BEGIN
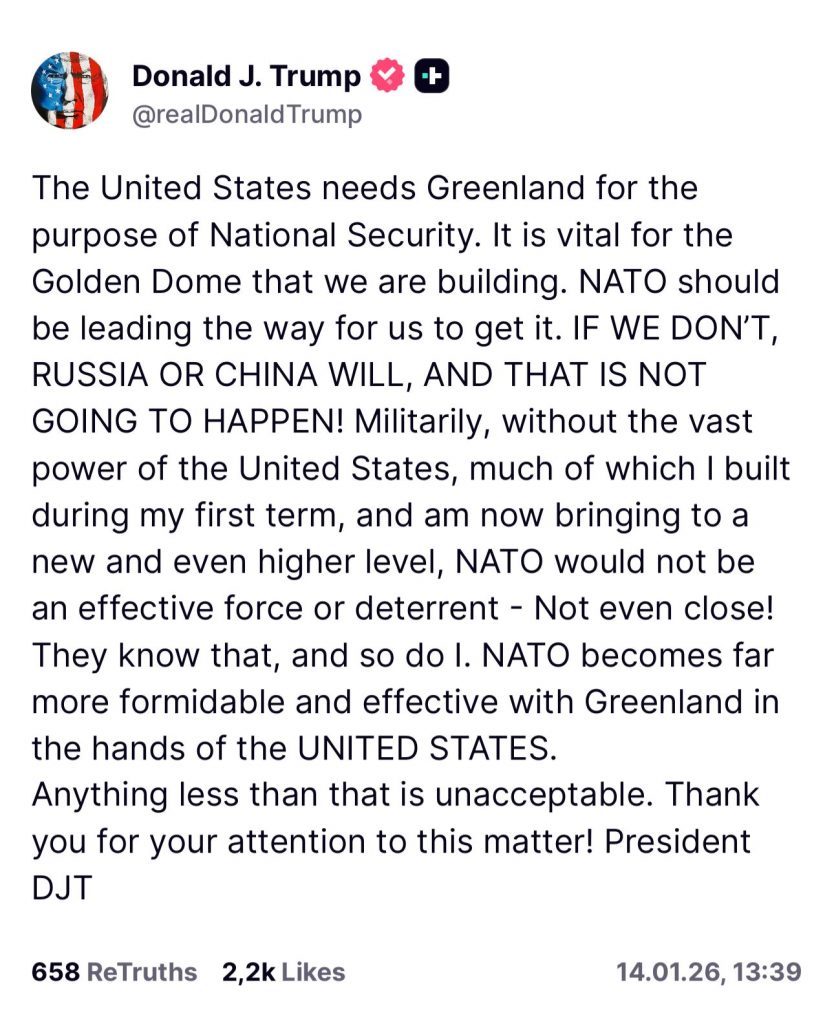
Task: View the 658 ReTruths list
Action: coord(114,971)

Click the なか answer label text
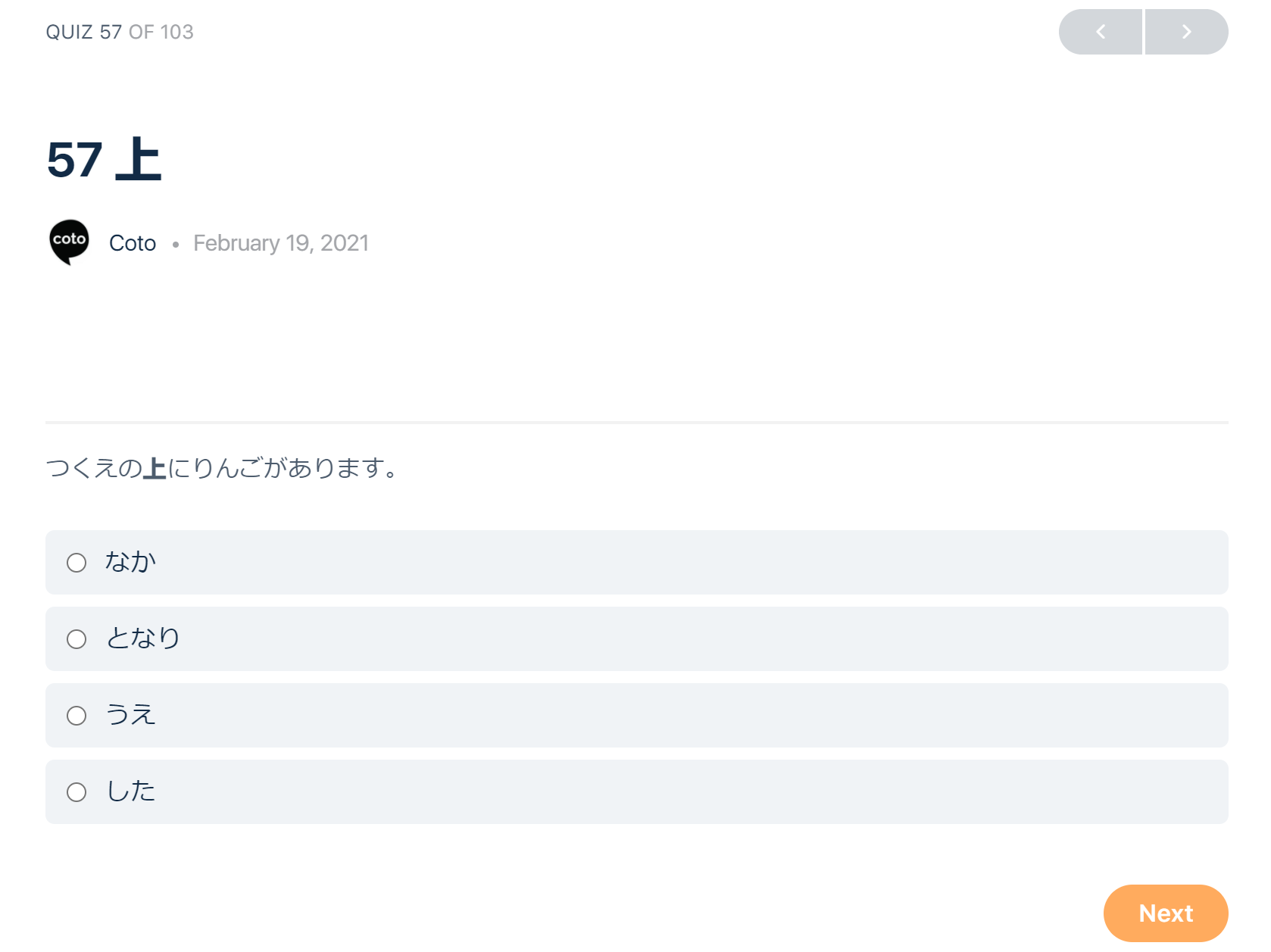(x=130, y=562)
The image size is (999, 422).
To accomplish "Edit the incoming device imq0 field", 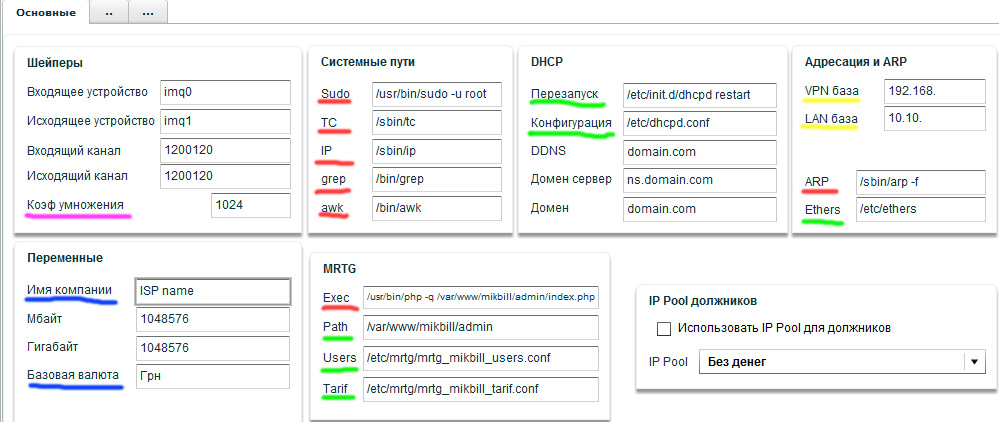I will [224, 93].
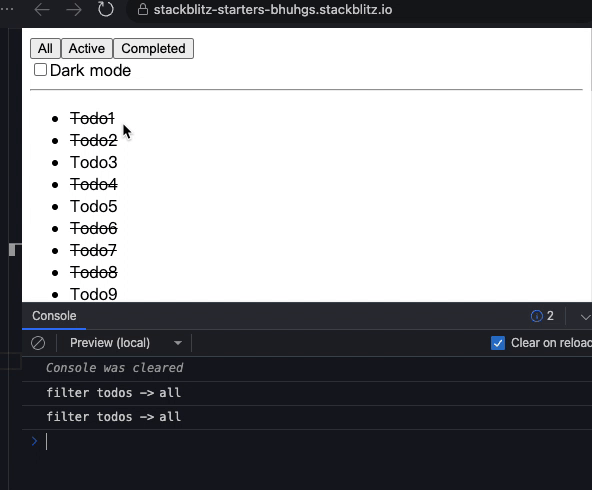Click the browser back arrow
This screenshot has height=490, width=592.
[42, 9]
END
BEGIN
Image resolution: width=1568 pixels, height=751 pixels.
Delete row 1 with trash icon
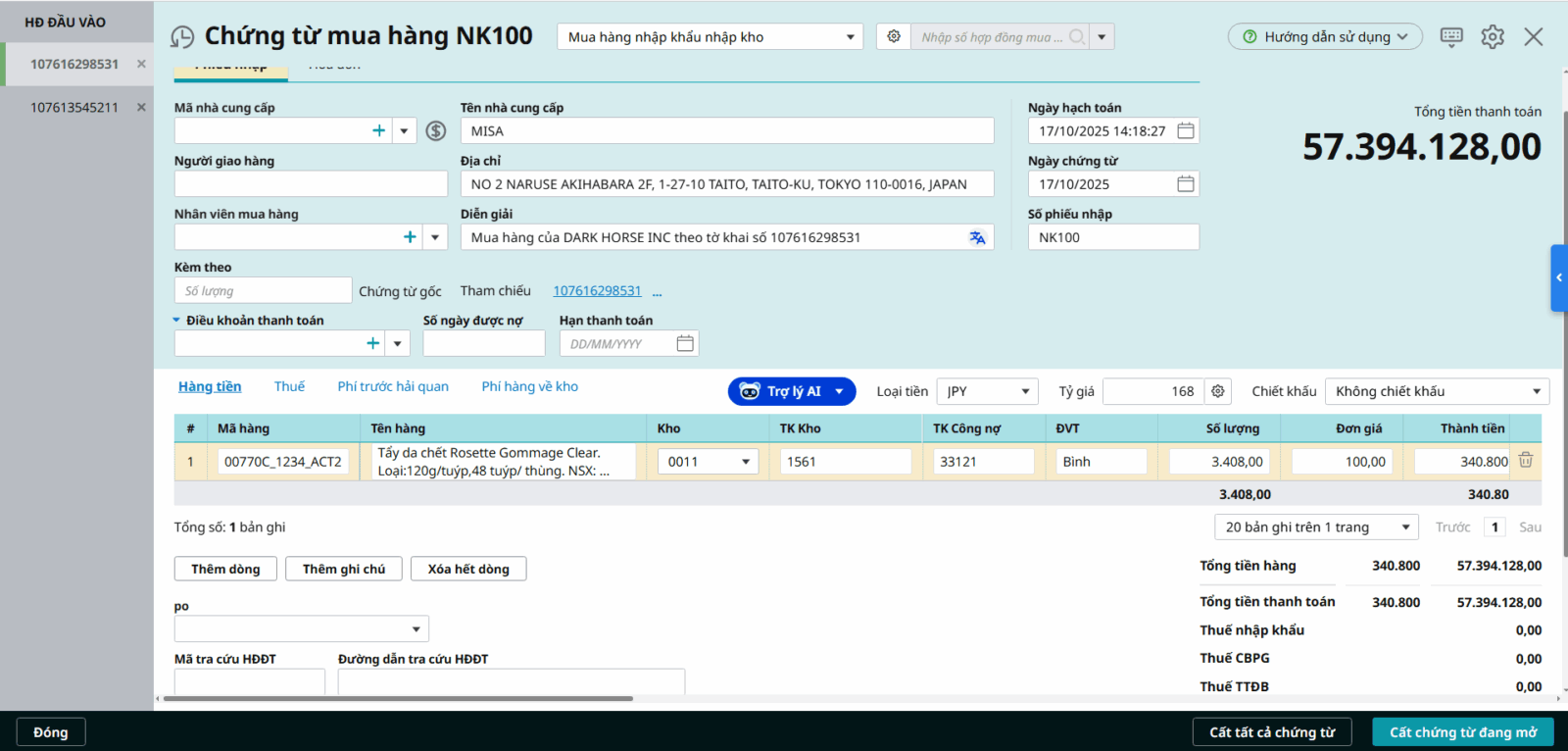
END
BEGIN
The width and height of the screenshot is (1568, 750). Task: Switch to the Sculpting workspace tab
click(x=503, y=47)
END
- **Task directions**:
The lines above starting at the one that contains "Image resolution: width=1568" and ending at the one that contains "Delete row 1 with trash icon" must be transcribed exactly, and no other lines may appear.

- **Response**:
Image resolution: width=1568 pixels, height=751 pixels.
Delete row 1 with trash icon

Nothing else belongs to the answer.